Imagens foram tiradas de contexto para sugerir motivação política no caso; na verdade, fotos foram feitas em Belo Horizonte em 2016

Alessandra Monnerat

21 de janeiro de 2019 | 18h09

Imagens de integrantes do Ministério Público usando camisetas com os dizeres “MP contra o golpe” têm circulado nas redes sociais com mensagens que sugerem que os promotores envolvidos nas investigações do senador eleito Flávio Bolsonaro (PSL-RJ) e de seu ex-assessor Fabrício Queiroz estariam politicamente motivados. No entanto, as fotos são de protestos em Belo Horizonte, Minas Gerais, e não têm relação com o Ministério Público do Estado do Rio de Janeiro (MPRJ), responsável pelo caso.

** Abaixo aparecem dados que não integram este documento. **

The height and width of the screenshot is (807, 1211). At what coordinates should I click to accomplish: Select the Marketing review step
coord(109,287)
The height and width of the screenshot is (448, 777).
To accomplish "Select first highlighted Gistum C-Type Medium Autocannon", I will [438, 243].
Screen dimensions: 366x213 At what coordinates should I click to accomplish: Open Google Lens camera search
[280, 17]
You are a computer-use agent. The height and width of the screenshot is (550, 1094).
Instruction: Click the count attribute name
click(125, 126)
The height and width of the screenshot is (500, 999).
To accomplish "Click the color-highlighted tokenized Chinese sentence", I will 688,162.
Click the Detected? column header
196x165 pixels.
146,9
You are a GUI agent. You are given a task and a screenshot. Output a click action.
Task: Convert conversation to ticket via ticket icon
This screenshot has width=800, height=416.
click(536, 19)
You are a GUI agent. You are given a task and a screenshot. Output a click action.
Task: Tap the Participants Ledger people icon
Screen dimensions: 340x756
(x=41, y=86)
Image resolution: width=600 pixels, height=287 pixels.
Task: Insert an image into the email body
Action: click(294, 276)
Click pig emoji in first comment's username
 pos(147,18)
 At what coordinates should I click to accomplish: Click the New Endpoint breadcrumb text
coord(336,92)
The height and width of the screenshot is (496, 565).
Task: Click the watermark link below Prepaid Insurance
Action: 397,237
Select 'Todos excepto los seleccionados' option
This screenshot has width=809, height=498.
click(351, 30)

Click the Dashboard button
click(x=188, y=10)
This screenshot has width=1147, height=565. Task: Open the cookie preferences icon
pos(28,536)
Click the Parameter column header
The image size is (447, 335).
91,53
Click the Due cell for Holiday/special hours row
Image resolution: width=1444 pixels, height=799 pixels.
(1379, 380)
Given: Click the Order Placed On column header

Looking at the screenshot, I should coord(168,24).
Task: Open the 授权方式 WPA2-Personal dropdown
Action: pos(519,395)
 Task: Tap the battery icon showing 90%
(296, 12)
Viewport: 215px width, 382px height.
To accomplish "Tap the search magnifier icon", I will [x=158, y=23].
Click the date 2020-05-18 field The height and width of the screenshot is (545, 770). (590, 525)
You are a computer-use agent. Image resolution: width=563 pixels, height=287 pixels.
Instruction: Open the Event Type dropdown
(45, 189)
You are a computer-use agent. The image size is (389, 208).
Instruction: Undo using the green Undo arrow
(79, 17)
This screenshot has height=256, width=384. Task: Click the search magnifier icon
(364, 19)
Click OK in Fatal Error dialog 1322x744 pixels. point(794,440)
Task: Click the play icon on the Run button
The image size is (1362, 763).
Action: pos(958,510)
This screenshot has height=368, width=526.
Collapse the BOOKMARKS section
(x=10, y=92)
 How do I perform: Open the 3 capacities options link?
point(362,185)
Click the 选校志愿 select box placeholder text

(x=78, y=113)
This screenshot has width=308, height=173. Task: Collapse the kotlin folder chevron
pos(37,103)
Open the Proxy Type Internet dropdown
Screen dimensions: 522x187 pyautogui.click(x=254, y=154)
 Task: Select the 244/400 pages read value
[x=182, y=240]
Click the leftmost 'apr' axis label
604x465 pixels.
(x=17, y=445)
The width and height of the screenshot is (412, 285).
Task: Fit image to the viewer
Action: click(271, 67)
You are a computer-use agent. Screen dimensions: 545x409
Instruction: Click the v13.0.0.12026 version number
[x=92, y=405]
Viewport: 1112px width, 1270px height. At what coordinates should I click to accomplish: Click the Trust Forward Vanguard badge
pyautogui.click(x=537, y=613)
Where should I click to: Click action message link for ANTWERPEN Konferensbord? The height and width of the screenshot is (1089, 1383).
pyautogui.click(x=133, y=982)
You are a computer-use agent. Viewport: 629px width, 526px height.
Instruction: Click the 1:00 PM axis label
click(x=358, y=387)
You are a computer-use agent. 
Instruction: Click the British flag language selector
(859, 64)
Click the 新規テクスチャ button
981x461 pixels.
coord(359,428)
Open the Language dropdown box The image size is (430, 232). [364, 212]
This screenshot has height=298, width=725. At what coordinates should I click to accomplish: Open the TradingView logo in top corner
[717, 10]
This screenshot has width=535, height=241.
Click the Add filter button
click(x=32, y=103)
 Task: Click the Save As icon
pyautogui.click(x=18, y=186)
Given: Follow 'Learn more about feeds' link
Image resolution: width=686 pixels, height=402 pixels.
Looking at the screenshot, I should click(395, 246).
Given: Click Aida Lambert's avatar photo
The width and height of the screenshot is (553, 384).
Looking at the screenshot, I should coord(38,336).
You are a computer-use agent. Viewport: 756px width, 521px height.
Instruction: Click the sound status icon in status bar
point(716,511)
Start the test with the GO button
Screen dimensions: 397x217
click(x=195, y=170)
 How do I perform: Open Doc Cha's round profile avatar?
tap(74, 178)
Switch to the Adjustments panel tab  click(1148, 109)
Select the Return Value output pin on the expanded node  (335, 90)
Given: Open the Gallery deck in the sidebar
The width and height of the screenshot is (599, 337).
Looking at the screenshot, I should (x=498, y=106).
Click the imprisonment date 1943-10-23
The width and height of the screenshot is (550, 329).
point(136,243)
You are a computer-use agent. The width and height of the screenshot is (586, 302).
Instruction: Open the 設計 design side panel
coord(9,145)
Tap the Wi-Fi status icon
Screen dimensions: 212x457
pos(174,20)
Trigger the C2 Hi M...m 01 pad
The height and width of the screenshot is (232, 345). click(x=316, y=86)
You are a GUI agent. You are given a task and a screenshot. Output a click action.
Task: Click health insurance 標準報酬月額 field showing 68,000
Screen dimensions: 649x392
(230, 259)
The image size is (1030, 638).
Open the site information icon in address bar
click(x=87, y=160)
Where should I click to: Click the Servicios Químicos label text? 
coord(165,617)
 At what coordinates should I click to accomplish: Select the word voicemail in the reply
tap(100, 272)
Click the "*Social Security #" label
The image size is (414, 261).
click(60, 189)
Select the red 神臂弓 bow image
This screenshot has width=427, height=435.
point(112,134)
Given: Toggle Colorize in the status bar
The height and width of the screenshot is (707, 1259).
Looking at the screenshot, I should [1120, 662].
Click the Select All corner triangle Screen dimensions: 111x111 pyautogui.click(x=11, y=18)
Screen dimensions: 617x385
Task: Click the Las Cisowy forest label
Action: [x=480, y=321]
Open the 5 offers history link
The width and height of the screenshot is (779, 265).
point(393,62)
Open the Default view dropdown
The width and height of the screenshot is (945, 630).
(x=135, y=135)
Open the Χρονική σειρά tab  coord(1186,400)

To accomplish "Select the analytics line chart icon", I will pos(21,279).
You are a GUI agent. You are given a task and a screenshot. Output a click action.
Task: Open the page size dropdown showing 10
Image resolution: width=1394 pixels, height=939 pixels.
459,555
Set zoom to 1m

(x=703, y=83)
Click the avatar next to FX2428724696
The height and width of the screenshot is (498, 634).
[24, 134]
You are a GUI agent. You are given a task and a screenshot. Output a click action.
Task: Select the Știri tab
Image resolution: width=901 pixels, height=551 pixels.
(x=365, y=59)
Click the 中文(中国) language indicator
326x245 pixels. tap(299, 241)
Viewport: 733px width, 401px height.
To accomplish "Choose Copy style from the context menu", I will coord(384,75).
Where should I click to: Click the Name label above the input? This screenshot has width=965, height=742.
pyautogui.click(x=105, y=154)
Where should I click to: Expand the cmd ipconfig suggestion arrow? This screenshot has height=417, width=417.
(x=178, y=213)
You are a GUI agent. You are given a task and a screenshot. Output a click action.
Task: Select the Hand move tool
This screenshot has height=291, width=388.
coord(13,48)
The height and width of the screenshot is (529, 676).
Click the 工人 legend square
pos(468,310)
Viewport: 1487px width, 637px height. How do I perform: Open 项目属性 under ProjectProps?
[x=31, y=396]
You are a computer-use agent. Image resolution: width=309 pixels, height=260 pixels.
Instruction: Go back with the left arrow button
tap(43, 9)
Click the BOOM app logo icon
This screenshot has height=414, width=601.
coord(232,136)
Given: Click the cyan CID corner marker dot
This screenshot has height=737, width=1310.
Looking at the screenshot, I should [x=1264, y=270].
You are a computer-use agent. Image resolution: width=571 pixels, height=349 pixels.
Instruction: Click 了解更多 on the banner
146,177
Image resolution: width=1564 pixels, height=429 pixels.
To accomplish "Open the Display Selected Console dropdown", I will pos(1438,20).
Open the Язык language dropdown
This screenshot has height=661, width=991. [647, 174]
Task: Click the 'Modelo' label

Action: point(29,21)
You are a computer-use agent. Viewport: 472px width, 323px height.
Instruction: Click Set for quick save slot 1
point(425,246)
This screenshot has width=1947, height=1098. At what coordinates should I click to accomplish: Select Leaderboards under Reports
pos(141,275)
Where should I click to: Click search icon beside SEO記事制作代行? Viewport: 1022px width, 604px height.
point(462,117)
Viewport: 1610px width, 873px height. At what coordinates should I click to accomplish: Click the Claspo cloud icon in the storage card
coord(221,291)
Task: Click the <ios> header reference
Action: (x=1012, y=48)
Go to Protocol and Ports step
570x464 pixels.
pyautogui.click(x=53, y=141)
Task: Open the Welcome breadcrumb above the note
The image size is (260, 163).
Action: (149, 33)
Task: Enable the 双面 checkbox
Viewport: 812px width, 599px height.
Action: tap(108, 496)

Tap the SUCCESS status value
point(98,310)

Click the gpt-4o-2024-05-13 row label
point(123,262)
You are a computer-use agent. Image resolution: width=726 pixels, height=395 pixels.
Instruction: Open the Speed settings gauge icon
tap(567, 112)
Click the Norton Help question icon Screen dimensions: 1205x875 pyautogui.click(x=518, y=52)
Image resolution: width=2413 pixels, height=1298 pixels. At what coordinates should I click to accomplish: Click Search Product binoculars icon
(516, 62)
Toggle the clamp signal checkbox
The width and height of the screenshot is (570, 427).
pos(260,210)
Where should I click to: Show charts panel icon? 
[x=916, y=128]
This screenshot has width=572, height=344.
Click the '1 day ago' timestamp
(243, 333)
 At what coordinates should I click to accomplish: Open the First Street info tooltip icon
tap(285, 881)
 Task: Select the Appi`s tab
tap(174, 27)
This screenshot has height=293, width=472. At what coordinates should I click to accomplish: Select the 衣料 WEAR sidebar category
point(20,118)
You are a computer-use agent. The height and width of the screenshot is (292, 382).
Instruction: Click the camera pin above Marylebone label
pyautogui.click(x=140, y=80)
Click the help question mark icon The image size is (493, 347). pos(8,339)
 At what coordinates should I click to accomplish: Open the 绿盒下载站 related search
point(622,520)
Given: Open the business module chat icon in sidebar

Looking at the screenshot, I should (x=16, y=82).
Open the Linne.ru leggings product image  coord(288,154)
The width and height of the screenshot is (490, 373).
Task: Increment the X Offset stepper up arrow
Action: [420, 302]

Flávio Bolsonaro em entrevista à TV Record Foto: Reprodução/TV Record

Os registros são de manifestações contra o impeachment da presidente cassada Dilma Rousseff, em março de 2016. Em nota enviada ao Estadão Verifica, o MPRJ confirmou que as imagens mostram promotores do Ministério Público de Minas Gerais (MPMG). Ao fazer uma busca por imagens com as palavras-chave “MP contra o golpe” é possível encontrar outras evidências que corroboram este fato: uma publicação do site Jornal GGN e um tweet de um perfil verificado de Belo Horizonte.

O próprio Flávio Bolsonaro repercutiu, em entrevista à Rede TV neste domingo, 20, as imagens com contexto falso. “Está circulando imagem de supostos promotores com camisas dizendo ‘sou do MP e sou contra o golpe’. É uma clara evidência de simpatia com o PT”, disse. “Na verdade, estão vendendo uma narrativa de que meu ex-assessor (Fabrício Queiroz) que pegava tudo (salário de assessores) e depositava na minha conta”, completou.

O procurador geral do MPERJ, Eduardo Gussem, afirmou nesta segunda-feira, 21, que o filho do presidente Jair Bolsonaro e outros 26 deputados estaduais fluminenses citados em relatório do Conselho de Controle de Atividades Financeiras (Coaf) são investigados na esfera civil por suspeita de improbidade administrativa.

Trechos de um documento do Coaf revelados na última semana pelo Jornal Nacional, da TV Globo, mostraram que Flávio Bolsonaro recebeu em sua conta pessoal 48 depósitos de R$ 2 mil feitos em um caixa eletrônico da Alerj e pagou R$ 1.016.839 de um título bancário da Caixa.

O Coaf também apontou que movimentações financeiras atípicas nas contas de Fabrício Queiroz atingiram R$ 7 milhões entre os anos de 2014 e 2017, segundo informou o colunista Lauro Jardim na edição deste domingo, 20, do jornal O Globo.